Try it
Gather all lines in the records below that include the word "computer".

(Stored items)
* * * * * * * * *

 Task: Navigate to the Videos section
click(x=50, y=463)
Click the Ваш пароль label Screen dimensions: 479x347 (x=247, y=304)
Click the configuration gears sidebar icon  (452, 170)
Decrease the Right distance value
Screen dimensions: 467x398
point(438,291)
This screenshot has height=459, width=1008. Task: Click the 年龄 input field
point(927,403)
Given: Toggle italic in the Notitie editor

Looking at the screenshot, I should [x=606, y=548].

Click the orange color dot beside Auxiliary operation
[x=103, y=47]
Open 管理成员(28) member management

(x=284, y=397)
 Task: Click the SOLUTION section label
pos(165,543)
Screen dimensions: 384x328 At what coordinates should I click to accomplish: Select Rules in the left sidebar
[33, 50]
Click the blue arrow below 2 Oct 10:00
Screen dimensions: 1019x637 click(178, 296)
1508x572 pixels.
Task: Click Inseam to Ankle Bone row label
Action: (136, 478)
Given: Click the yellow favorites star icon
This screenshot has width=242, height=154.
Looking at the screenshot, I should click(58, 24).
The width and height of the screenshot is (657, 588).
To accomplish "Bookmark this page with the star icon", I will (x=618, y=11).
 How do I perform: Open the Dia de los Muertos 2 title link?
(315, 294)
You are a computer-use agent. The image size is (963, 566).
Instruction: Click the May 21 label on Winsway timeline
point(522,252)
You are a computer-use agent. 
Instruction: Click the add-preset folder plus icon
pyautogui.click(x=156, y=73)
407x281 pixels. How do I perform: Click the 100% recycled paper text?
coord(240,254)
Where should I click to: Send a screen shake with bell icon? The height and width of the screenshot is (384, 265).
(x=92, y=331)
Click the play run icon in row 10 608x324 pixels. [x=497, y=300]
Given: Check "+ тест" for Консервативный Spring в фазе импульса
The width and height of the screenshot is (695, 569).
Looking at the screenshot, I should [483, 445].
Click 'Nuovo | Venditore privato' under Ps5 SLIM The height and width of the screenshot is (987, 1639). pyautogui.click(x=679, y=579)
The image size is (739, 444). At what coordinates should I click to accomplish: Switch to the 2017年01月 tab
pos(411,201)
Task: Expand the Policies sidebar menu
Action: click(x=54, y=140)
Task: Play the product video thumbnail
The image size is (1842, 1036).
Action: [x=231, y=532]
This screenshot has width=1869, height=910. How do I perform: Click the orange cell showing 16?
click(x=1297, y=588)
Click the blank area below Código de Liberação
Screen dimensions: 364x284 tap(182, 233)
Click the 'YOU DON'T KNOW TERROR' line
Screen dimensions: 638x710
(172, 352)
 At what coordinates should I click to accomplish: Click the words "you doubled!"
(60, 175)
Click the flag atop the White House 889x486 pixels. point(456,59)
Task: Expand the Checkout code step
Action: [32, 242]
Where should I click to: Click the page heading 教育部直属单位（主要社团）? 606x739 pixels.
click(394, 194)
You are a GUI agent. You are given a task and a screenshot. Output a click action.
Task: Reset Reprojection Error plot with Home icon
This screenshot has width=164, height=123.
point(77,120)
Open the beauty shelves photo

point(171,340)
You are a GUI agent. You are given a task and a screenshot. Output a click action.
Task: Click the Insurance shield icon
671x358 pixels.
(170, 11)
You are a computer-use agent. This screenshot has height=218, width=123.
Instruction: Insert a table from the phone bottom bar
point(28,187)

* * * * * * * * *

Output of the task
You are a computer-use agent. The image size is (963, 566).
You are a computer-use agent. 
You are a computer-use agent. This screenshot has height=218, width=123.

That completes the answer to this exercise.